┌──
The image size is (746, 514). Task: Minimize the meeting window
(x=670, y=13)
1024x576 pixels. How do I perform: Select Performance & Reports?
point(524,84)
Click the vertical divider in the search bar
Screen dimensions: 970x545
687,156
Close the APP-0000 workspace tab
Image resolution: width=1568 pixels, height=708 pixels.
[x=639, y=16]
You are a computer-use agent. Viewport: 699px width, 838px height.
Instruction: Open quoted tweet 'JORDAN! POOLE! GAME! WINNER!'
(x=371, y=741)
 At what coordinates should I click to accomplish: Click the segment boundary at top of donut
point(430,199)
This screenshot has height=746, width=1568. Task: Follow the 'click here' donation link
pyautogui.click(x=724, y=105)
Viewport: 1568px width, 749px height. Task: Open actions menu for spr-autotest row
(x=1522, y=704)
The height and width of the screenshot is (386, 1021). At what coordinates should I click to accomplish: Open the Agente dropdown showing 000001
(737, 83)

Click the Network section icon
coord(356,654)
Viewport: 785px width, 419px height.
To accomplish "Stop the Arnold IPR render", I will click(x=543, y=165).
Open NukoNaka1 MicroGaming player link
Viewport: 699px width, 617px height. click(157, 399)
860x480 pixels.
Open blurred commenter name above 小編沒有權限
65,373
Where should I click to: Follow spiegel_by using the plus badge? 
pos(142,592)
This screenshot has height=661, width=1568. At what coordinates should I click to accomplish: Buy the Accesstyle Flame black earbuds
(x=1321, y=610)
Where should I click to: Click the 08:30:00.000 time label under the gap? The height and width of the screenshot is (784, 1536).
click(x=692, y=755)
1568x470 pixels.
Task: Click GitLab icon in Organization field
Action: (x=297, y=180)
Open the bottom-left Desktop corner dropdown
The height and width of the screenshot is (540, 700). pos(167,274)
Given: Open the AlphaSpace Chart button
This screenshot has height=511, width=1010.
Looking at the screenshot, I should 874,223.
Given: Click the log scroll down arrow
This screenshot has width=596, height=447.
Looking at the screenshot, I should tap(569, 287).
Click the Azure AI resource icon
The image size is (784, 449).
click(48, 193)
└──
In the records above, find each line with the string "Given" and list it.

Given: Open the AlphaSpace Chart button
Given: Click the log scroll down arrow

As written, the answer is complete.